Records for the exercise –

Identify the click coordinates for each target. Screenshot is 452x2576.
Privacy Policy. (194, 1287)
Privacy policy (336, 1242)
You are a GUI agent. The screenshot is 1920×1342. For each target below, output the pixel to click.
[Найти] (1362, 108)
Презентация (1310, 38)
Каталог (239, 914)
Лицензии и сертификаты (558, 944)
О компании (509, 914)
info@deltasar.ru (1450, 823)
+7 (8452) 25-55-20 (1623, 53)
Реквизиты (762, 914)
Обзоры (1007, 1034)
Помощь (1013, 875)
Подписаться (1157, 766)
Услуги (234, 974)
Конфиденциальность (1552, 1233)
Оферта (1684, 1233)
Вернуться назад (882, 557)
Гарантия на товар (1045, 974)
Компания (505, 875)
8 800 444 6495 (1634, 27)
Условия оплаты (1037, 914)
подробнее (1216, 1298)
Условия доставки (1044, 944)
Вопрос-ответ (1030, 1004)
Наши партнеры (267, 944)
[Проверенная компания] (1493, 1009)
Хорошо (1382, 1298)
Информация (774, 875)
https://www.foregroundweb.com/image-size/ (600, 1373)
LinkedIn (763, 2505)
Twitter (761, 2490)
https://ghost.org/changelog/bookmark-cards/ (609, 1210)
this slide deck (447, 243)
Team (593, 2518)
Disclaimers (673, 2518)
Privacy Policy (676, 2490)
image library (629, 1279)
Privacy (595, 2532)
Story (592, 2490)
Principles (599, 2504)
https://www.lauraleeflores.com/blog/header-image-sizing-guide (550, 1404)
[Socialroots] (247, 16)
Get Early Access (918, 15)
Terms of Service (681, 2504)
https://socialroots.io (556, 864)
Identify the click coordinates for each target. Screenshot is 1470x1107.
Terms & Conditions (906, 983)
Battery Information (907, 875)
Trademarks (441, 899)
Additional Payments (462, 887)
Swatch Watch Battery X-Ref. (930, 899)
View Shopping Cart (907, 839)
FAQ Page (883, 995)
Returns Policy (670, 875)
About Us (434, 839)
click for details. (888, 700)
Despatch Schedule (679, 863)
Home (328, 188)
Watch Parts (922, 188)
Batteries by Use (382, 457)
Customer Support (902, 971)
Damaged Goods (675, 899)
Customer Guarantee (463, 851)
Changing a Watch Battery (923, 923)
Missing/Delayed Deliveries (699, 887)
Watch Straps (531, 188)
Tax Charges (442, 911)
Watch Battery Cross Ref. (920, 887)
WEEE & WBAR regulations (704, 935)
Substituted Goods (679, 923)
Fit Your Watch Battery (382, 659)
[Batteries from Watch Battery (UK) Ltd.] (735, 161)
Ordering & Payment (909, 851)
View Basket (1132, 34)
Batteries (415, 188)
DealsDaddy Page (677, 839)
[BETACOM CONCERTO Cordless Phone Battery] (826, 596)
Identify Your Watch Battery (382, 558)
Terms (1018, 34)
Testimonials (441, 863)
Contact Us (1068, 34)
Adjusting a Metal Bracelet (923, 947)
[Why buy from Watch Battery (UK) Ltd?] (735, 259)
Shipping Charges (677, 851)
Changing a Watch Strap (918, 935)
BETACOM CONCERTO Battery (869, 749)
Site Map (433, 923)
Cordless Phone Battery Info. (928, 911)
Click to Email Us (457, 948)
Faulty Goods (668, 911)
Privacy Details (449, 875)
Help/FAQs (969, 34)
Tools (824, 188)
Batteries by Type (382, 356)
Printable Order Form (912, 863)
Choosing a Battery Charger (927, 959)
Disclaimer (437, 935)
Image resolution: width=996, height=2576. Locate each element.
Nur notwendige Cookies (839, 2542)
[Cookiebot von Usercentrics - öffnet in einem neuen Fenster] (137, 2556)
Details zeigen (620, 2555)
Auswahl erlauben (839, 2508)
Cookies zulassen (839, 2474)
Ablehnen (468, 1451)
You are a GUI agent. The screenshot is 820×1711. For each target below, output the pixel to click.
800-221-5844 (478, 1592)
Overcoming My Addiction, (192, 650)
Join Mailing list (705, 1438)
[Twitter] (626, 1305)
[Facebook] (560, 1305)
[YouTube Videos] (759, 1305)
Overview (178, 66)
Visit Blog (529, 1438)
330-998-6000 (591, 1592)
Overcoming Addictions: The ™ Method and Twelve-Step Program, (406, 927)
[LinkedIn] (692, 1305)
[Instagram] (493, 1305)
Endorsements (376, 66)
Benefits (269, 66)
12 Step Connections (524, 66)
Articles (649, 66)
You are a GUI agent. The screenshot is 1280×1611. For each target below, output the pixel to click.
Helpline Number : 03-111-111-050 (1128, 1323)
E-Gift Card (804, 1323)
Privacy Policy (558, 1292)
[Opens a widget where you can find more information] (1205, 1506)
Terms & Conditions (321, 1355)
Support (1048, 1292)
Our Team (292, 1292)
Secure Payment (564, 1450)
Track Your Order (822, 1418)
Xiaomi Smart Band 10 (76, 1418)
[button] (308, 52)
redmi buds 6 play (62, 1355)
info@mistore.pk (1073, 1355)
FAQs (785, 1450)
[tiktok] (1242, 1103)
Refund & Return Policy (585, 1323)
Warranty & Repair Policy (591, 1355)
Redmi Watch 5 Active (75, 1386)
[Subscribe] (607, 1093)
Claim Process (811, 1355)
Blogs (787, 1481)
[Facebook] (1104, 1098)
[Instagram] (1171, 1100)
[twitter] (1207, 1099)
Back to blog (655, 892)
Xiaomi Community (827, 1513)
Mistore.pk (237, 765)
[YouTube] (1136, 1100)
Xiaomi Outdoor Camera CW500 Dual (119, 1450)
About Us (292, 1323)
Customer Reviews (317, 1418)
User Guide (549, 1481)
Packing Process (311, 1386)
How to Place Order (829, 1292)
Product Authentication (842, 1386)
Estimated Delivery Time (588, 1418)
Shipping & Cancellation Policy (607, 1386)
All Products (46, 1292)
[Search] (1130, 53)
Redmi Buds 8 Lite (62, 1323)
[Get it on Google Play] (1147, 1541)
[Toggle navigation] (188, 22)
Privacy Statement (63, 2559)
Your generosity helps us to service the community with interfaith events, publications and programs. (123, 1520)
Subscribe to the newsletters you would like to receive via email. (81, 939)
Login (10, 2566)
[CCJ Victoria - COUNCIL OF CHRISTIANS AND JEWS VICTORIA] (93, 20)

Your instructions – All of the material should appear again, reproduced word for word.

Solution to this exercise –
Identify the click coordinates for each target. Screenshot is 452x2576.
Privacy Policy. (194, 1287)
Privacy policy (336, 1242)
You are a GUI agent. The screenshot is 1920×1342. For each target below, output the pixel to click.
[Найти] (1362, 108)
Презентация (1310, 38)
Каталог (239, 914)
Лицензии и сертификаты (558, 944)
О компании (509, 914)
info@deltasar.ru (1450, 823)
+7 (8452) 25-55-20 (1623, 53)
Реквизиты (762, 914)
Обзоры (1007, 1034)
Помощь (1013, 875)
Подписаться (1157, 766)
Услуги (234, 974)
Конфиденциальность (1552, 1233)
Оферта (1684, 1233)
Вернуться назад (882, 557)
Гарантия на товар (1045, 974)
Компания (505, 875)
8 800 444 6495 (1634, 27)
Условия оплаты (1037, 914)
подробнее (1216, 1298)
Условия доставки (1044, 944)
Вопрос-ответ (1030, 1004)
Наши партнеры (267, 944)
[Проверенная компания] (1493, 1009)
Хорошо (1382, 1298)
Информация (774, 875)
https://www.foregroundweb.com/image-size/ (600, 1373)
LinkedIn (763, 2505)
Twitter (761, 2490)
https://ghost.org/changelog/bookmark-cards/ (609, 1210)
this slide deck (447, 243)
Team (593, 2518)
Disclaimers (673, 2518)
Privacy Policy (676, 2490)
image library (629, 1279)
Privacy (595, 2532)
Story (592, 2490)
Principles (599, 2504)
https://www.lauraleeflores.com/blog/header-image-sizing-guide (550, 1404)
[Socialroots] (247, 16)
Get Early Access (918, 15)
Terms of Service (681, 2504)
https://socialroots.io (556, 864)
Identify the click coordinates for each target. Screenshot is 1470x1107.
Terms & Conditions (906, 983)
Battery Information (907, 875)
Trademarks (441, 899)
Additional Payments (462, 887)
Swatch Watch Battery X-Ref. (930, 899)
View Shopping Cart (907, 839)
FAQ Page (883, 995)
Returns Policy (670, 875)
About Us (434, 839)
click for details. (888, 700)
Despatch Schedule (679, 863)
Home (328, 188)
Watch Parts (922, 188)
Batteries by Use (382, 457)
Customer Support (902, 971)
Damaged Goods (675, 899)
Customer Guarantee (463, 851)
Changing a Watch Battery (923, 923)
Missing/Delayed Deliveries (699, 887)
Watch Straps (531, 188)
Tax Charges (442, 911)
Watch Battery Cross Ref. (920, 887)
WEEE & WBAR regulations (704, 935)
Substituted Goods (679, 923)
Fit Your Watch Battery (382, 659)
[Batteries from Watch Battery (UK) Ltd.] (735, 161)
Ordering & Payment (909, 851)
View Basket (1132, 34)
Batteries (415, 188)
DealsDaddy Page (677, 839)
[BETACOM CONCERTO Cordless Phone Battery] (826, 596)
Identify Your Watch Battery (382, 558)
Terms (1018, 34)
Testimonials (441, 863)
Contact Us (1068, 34)
Adjusting a Metal Bracelet (923, 947)
[Why buy from Watch Battery (UK) Ltd?] (735, 259)
Shipping Charges (677, 851)
Changing a Watch Strap (918, 935)
BETACOM CONCERTO Battery (869, 749)
Site Map (433, 923)
Cordless Phone Battery Info. (928, 911)
Click to Email Us (457, 948)
Faulty Goods (668, 911)
Privacy Details (449, 875)
Help/FAQs (969, 34)
Tools (824, 188)
Batteries by Type (382, 356)
Printable Order Form (912, 863)
Choosing a Battery Charger (927, 959)
Disclaimer (437, 935)
Image resolution: width=996, height=2576. Locate each element.
Nur notwendige Cookies (839, 2542)
[Cookiebot von Usercentrics - öffnet in einem neuen Fenster] (137, 2556)
Details zeigen (620, 2555)
Auswahl erlauben (839, 2508)
Cookies zulassen (839, 2474)
Ablehnen (468, 1451)
You are a GUI agent. The screenshot is 820×1711. For each target below, output the pixel to click.
800-221-5844 (478, 1592)
Overcoming My Addiction, (192, 650)
Join Mailing list (705, 1438)
[Twitter] (626, 1305)
[Facebook] (560, 1305)
[YouTube Videos] (759, 1305)
Overview (178, 66)
Visit Blog (529, 1438)
330-998-6000 (591, 1592)
Overcoming Addictions: The ™ Method and Twelve-Step Program, (406, 927)
[LinkedIn] (692, 1305)
[Instagram] (493, 1305)
Endorsements (376, 66)
Benefits (269, 66)
12 Step Connections (524, 66)
Articles (649, 66)
You are a GUI agent. The screenshot is 1280×1611. For each target below, output the pixel to click.
Helpline Number : 03-111-111-050 (1128, 1323)
E-Gift Card (804, 1323)
Privacy Policy (558, 1292)
[Opens a widget where you can find more information] (1205, 1506)
Terms & Conditions (321, 1355)
Support (1048, 1292)
Our Team (292, 1292)
Secure Payment (564, 1450)
Track Your Order (822, 1418)
Xiaomi Smart Band 10 (76, 1418)
[button] (308, 52)
redmi buds 6 play (62, 1355)
info@mistore.pk (1073, 1355)
FAQs (785, 1450)
[tiktok] (1242, 1103)
Refund & Return Policy (585, 1323)
Warranty & Repair Policy (591, 1355)
Redmi Watch 5 Active (75, 1386)
[Subscribe] (607, 1093)
Claim Process (811, 1355)
Blogs (787, 1481)
[Facebook] (1104, 1098)
[Instagram] (1171, 1100)
[twitter] (1207, 1099)
Back to blog (655, 892)
Xiaomi Community (827, 1513)
Mistore.pk (237, 765)
[YouTube] (1136, 1100)
Xiaomi Outdoor Camera CW500 Dual (119, 1450)
About Us (292, 1323)
Customer Reviews (317, 1418)
User Guide (549, 1481)
Packing Process (311, 1386)
How to Place Order (829, 1292)
Product Authentication (842, 1386)
Estimated Delivery Time (588, 1418)
Shipping & Cancellation Policy (607, 1386)
All Products (46, 1292)
[Search] (1130, 53)
Redmi Buds 8 Lite (62, 1323)
[Get it on Google Play] (1147, 1541)
[Toggle navigation] (188, 22)
Privacy Statement (63, 2559)
Your generosity helps us to service the community with interfaith events, publications and programs. (123, 1520)
Subscribe to the newsletters you would like to receive via email. (81, 939)
Login (10, 2566)
[CCJ Victoria - COUNCIL OF CHRISTIANS AND JEWS VICTORIA] (93, 20)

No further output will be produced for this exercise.